When it comes to desserts, Paris has an embarrassment of riches. The good news is, you really can’t go wrong with most anything sweet within city limits. But for the greatest hits, make sure you get to Ladurée for a gorgeous array of rainbow-colored macarons; to Jacques Genin for a towering, made-to-order Mille-Feuille; and to Pierre Hermé for….well, everything (but we particularly love the pistachio-crème-filled Montebello cake).
Desserts in New York are both varied and wonderful--just like the city itself. Make sure to sample a range, from the sublime (the extravagant tarte tatin at Gotham Bar and Grill) to the ridiculous (the Salty Pimp cone at Big Gay Ice Cream). You’re also going to need a giant, warm cookie from Levain bakery, a Nutella babka from Breads bakery and a Tres Leches doughnut from The Doughnut Plant.
Vienna has been the pastry capital of the world since the days of Freud, Lenin and Trotsky.

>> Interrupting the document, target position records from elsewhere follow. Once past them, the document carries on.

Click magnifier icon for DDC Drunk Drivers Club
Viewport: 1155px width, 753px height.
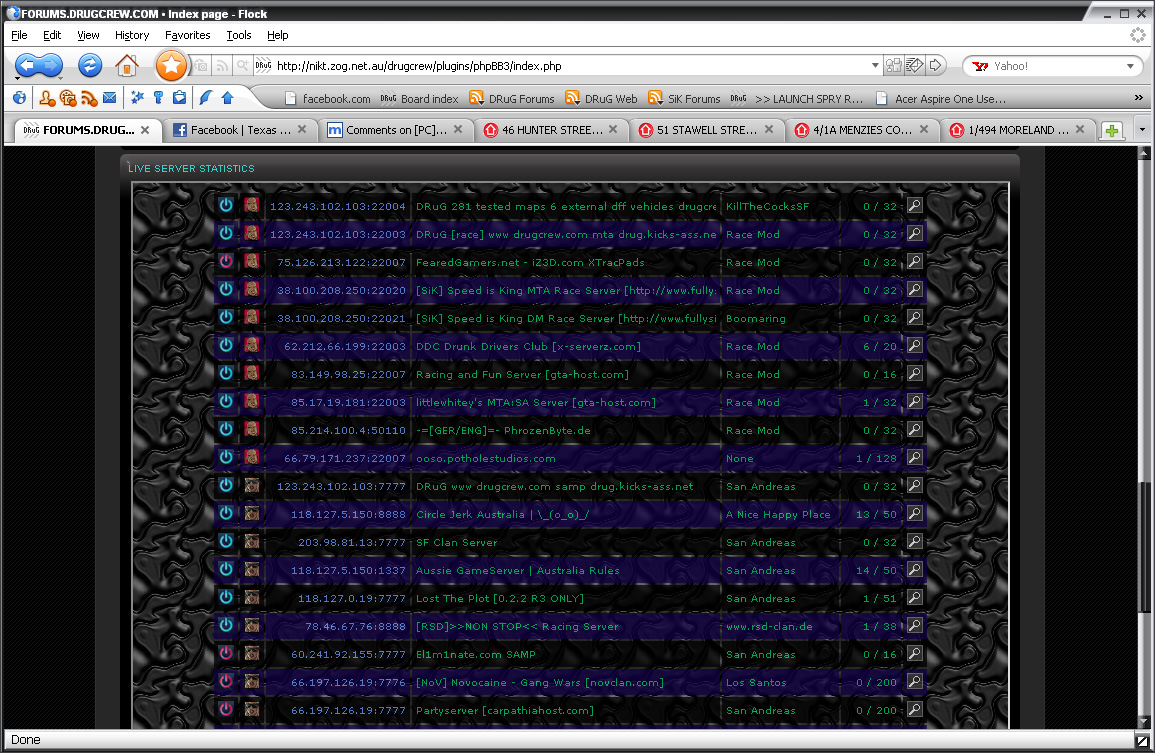(914, 346)
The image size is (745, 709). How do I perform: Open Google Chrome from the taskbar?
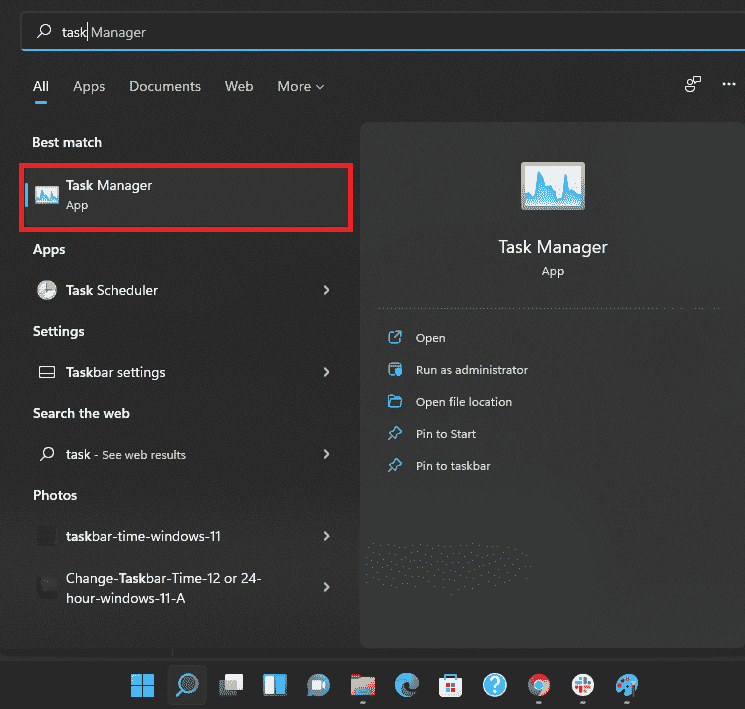point(538,685)
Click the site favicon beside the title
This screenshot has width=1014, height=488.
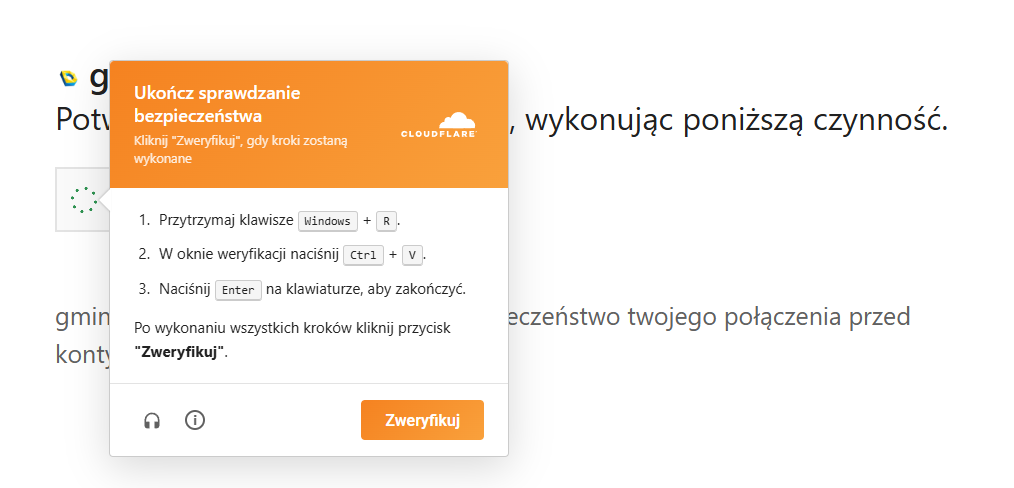(x=69, y=77)
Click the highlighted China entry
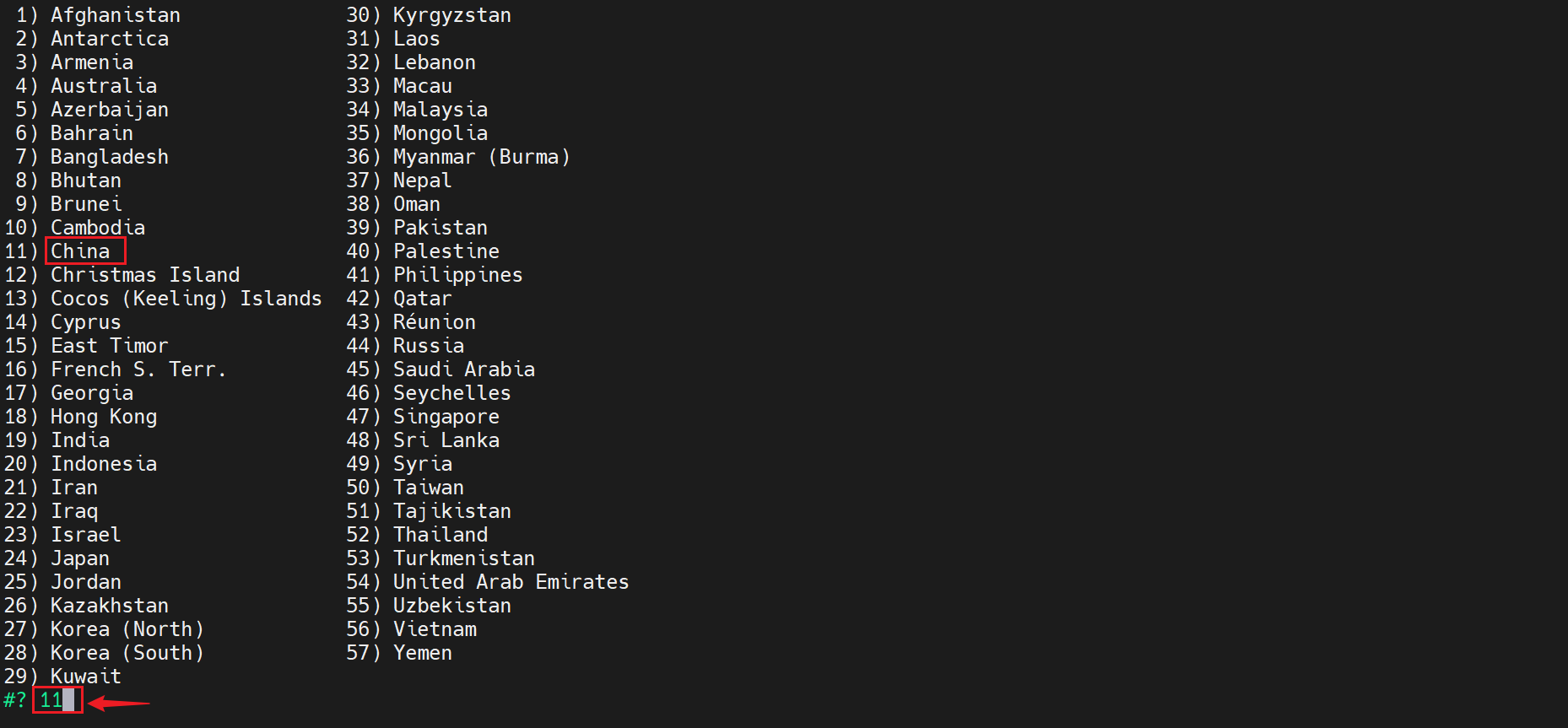 pos(81,251)
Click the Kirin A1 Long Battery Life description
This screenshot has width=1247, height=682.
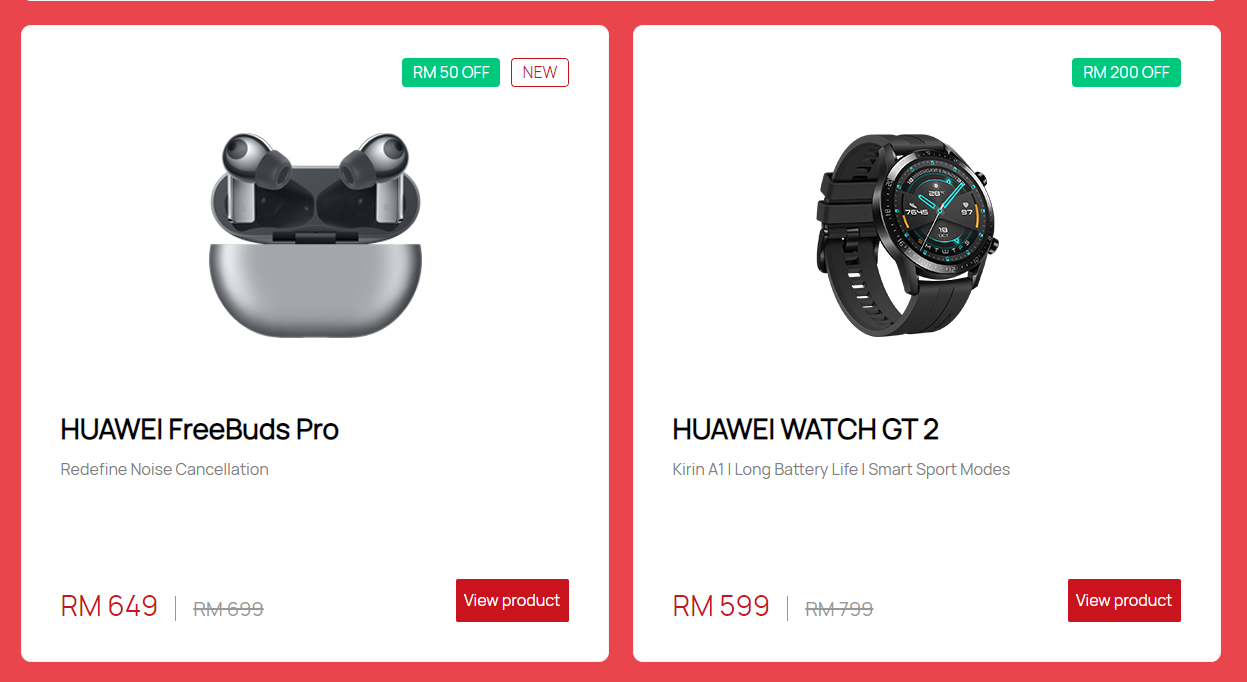pyautogui.click(x=841, y=469)
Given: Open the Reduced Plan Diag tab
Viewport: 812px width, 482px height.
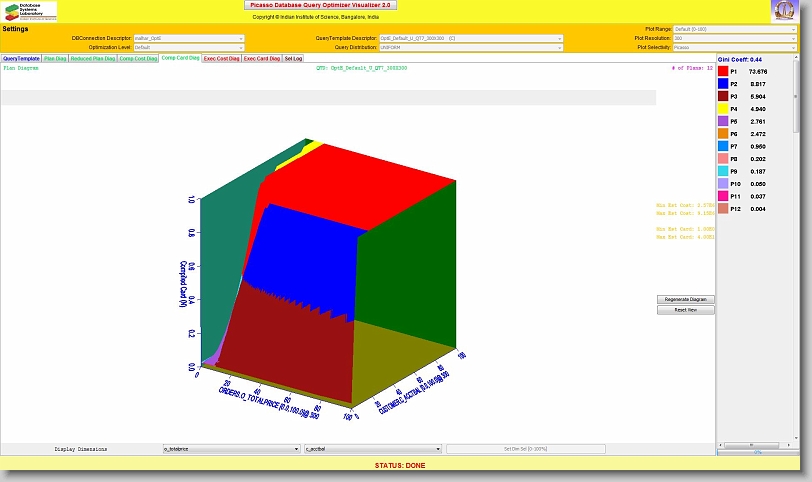Looking at the screenshot, I should pos(93,59).
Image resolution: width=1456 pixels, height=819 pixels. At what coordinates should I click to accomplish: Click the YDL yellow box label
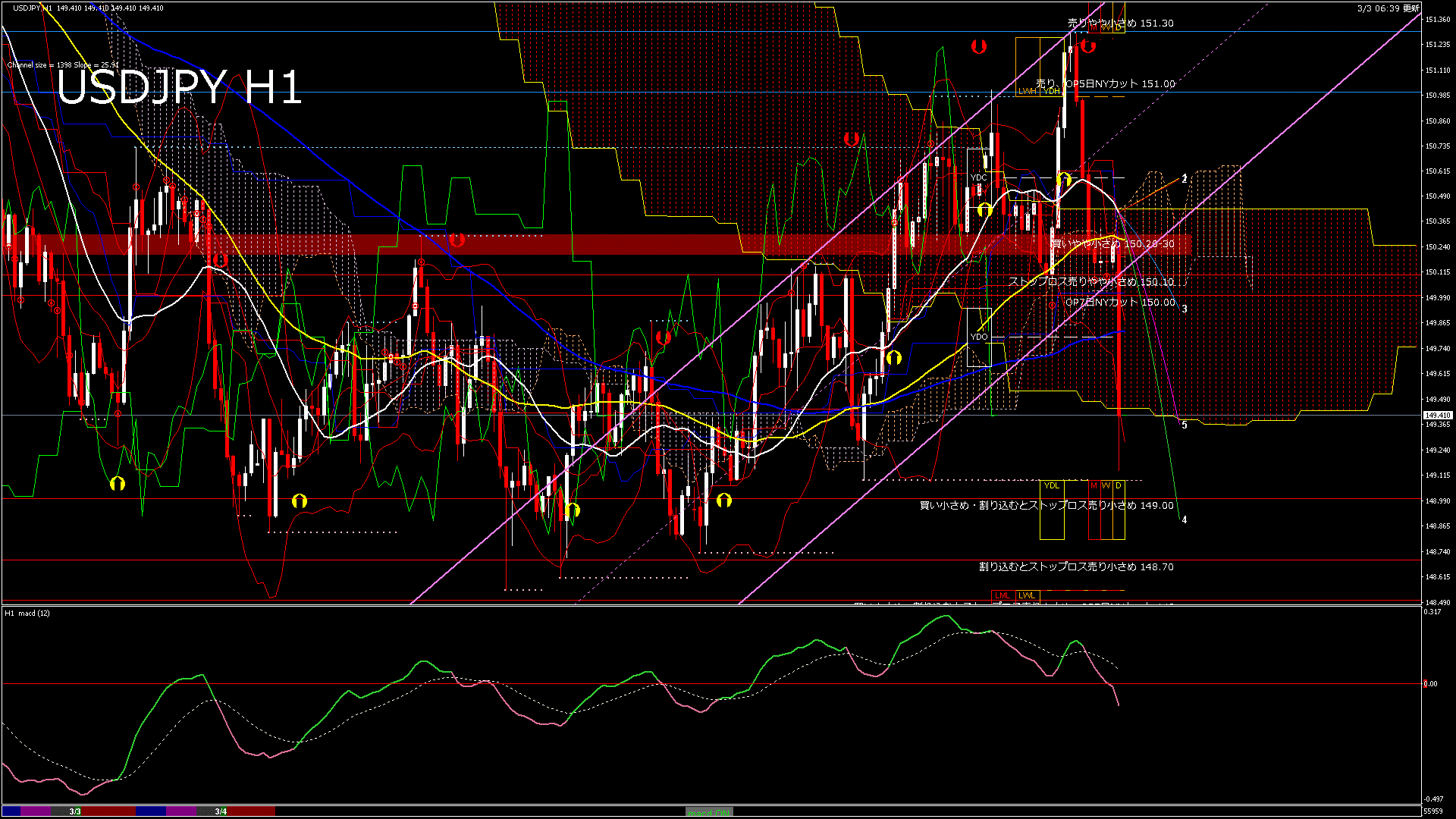point(1051,485)
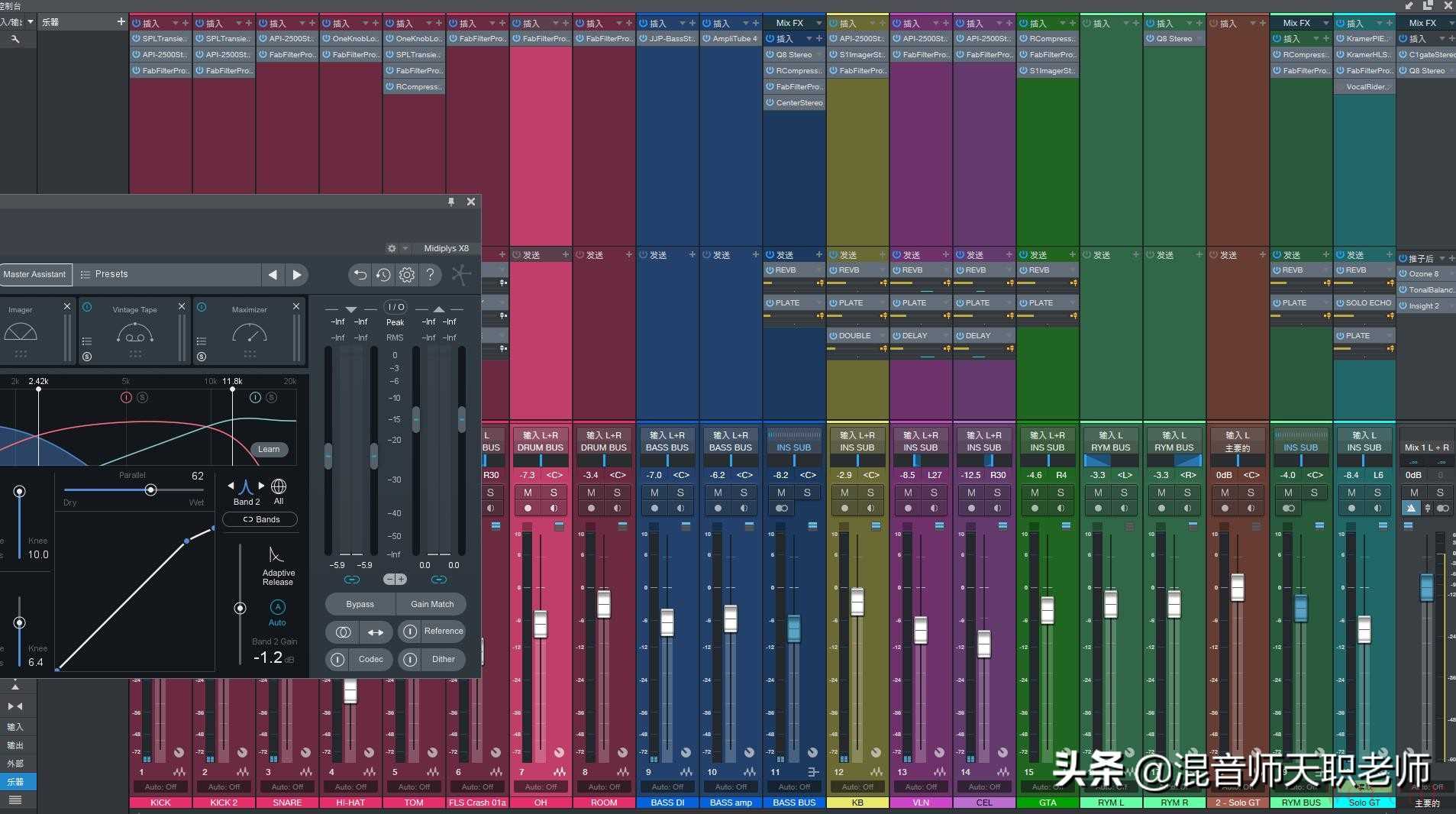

If you want to channel your inner Old World intellectual, head to Café Central, which was a regular hangout for just about every early-20th-century thinker and still makes a killer apple strudel. Next up, stop by Café Sacher for a traditional Sacher torte--a spongy chocolate cake filled with apricot jam. And if you’re feeling a little more modern, there’s Xocolat, an innovative new chocolatier.
Oh, you thought Tokyo was only famous for sushi and ramen? Shame on you. In a city with more than 200 different kinds of Kit Kats, you can be sure that sugar is a high priority. Make sure to try mochi--little balls of ice cream wrapped in rice flour--at Mochi Cream, and the Japanese cheesecake at Pablo. Then stop by the first Asian branch of the famed Dominique Ansel bakery for a matcha-flavored Cronut.
Perhaps the most famous pastry at San Francisco’s most famous bakery is Tartine’s orange-scented morning bun. But that doesn’t mean you can’t have another one for dessert, too. When it comes to ice cream there are two options: Fight off the tourists for a hot fudge sundae in Ghiradelli Square or fight off the hipsters for a scoop of Secret Breakfast at Humphry Slocombe in the Mission. (Hint: it involves bourbon and cornflakes.) Or, for a little something different, we recommend a glistening Chinese egg-custard tart at The Golden Gate Bakery.
We would come to Rome just for the gelato, which seems to beckon from every corner in perfect, fluffy little piles. Start at Giolitti, which has been serving basically the world’s most perfect gelato for over a century. If you have any room left, check out Biscottificio Innocenti in Trastevere for piles of crunchy almond cookies and Dolce Maniera for brioche stuffed with Nutella.
Singapore has long been a bit of a melting pot, with a huge ex-pat community, which makes for a fascinating culinary tradition. That carries over to desserts, where European and Asian favorites come together in delicious ways. Try something unusual, like doughnuts with salted-egg-yolk custard at FIX or Butterfly Pea Tapioca at Soi 60 Thai. Or, for a real showstopper, get the edible terrarium at Antoinette.
If dunking hot, cinnamon-spice churros into a mug of rich, dark chocolate sounds good to you, Barcelona just might be your town. For a classic spot, try Café Granja Viader, which claims to have invented the tradition a century ago. If you’re feeling fancy, check out Espai Sucre, where you can get a five-course, four-hour tasting menu of desserts, with choices like Manchego cheese tart and smoky tea cream with chocolate, black sesame and yogurt.
Buenos Aires is all about dulce de leche--a sweet, milky, caramel spread that Argentineans use on just about everything. You’ll want to start your dulce de leche tour at Havanna, a favorite chain, for a coffee and a few alfajores--coconut-covered sandwich cookies with dulce de leche or jam in the middle. Continue to Peron Peron for panqueques, which are like French crepes stuffed with dulce de leche. And end with a gelato-like helado, which you can find on just about any street corner. Don’t worry--it comes in dulce de leche flavor, too.
We can get behind any city that starts the day with a trio of freshly fried beignets and a mountain of powdered sugar. After Café Du Monde, make sure you get an order of the original bananas Foster at Brennan’s (it actually comes to the table on fire!), a box of pralines at Pralines by Jean and the world’s most heavenly pecan sticky bun at Willa Jean.